■ Work task:
Exactly those lines from the one with "Go back with the Back" through the end of the listing below must be returned, and nothing else.

[[ Records provided open ]]

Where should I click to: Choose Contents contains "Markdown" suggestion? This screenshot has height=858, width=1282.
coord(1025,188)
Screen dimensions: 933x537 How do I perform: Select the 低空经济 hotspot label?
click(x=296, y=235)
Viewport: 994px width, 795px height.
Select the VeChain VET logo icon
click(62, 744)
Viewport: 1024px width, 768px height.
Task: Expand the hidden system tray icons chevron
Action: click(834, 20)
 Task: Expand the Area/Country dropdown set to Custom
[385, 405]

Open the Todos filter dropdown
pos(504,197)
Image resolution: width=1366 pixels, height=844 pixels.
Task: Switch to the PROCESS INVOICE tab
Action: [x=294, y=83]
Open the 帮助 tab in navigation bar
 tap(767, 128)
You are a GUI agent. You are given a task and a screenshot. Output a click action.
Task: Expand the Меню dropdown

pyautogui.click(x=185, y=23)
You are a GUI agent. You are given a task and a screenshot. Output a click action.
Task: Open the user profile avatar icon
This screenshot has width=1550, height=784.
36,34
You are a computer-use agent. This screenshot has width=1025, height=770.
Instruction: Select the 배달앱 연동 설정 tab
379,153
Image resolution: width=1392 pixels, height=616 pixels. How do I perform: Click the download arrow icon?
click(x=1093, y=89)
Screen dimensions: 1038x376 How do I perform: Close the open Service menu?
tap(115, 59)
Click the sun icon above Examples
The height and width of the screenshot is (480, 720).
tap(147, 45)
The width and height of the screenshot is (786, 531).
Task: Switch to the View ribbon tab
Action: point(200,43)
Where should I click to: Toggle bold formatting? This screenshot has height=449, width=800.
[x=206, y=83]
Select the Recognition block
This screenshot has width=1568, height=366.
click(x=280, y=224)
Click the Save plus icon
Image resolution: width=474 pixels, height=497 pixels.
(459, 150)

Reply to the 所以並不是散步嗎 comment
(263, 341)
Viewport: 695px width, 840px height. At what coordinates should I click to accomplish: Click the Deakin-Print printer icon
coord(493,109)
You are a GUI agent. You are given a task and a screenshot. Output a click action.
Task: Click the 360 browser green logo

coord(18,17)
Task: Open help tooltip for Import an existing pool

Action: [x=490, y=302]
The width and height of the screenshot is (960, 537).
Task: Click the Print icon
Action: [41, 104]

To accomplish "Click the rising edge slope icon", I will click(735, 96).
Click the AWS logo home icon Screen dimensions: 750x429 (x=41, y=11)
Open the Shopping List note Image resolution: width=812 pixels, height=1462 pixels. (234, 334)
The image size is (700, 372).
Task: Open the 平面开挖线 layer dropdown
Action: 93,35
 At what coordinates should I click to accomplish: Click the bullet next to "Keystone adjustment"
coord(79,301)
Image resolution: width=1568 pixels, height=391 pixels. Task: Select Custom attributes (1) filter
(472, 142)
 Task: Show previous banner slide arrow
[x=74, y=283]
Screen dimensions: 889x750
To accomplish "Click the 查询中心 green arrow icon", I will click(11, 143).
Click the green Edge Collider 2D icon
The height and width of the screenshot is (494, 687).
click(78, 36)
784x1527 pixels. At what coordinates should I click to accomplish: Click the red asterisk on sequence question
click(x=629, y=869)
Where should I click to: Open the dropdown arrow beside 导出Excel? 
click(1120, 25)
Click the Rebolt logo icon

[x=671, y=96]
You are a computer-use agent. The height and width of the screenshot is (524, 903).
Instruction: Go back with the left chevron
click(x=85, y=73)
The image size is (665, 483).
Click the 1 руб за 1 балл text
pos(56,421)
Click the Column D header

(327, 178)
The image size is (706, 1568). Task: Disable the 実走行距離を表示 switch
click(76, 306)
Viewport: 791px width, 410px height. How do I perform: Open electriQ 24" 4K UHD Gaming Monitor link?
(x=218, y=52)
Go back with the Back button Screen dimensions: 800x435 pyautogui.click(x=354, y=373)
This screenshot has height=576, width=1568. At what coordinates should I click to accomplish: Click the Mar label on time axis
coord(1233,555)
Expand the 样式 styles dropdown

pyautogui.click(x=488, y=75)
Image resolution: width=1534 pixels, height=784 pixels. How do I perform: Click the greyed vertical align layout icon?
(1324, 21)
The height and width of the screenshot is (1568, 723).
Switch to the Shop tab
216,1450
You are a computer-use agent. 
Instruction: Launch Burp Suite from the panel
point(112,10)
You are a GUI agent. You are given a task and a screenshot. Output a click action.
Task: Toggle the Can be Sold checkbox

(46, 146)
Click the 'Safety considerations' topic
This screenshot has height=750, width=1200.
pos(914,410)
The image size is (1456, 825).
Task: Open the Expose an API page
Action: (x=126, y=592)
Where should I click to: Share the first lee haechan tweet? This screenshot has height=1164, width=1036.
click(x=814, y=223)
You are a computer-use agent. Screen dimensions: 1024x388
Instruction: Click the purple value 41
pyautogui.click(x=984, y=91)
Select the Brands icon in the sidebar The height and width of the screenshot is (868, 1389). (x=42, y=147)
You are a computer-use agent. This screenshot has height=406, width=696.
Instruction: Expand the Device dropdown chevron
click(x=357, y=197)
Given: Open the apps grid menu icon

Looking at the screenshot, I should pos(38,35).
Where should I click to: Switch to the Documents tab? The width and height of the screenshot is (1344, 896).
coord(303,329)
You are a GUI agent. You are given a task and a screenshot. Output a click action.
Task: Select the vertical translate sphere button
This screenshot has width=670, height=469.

[[ Records provided closed ]]

■ Output:
Go back with the Back button Screen dimensions: 800x435 pyautogui.click(x=354, y=373)
This screenshot has height=576, width=1568. At what coordinates should I click to accomplish: Click the Mar label on time axis
coord(1233,555)
Expand the 样式 styles dropdown

pyautogui.click(x=488, y=75)
Image resolution: width=1534 pixels, height=784 pixels. How do I perform: Click the greyed vertical align layout icon?
(1324, 21)
The height and width of the screenshot is (1568, 723).
Switch to the Shop tab
216,1450
You are a computer-use agent. 
Instruction: Launch Burp Suite from the panel
point(112,10)
You are a GUI agent. You are given a task and a screenshot. Output a click action.
Task: Toggle the Can be Sold checkbox

(46, 146)
Click the 'Safety considerations' topic
This screenshot has height=750, width=1200.
pos(914,410)
The image size is (1456, 825).
Task: Open the Expose an API page
Action: (x=126, y=592)
Where should I click to: Share the first lee haechan tweet? This screenshot has height=1164, width=1036.
click(x=814, y=223)
You are a computer-use agent. Screen dimensions: 1024x388
Instruction: Click the purple value 41
pyautogui.click(x=984, y=91)
Select the Brands icon in the sidebar The height and width of the screenshot is (868, 1389). (x=42, y=147)
You are a computer-use agent. This screenshot has height=406, width=696.
Instruction: Expand the Device dropdown chevron
click(x=357, y=197)
Given: Open the apps grid menu icon

Looking at the screenshot, I should pos(38,35).
Where should I click to: Switch to the Documents tab? The width and height of the screenshot is (1344, 896).
coord(303,329)
You are a GUI agent. You are given a task and a screenshot. Output a click action.
Task: Select the vertical translate sphere button
This screenshot has width=670, height=469.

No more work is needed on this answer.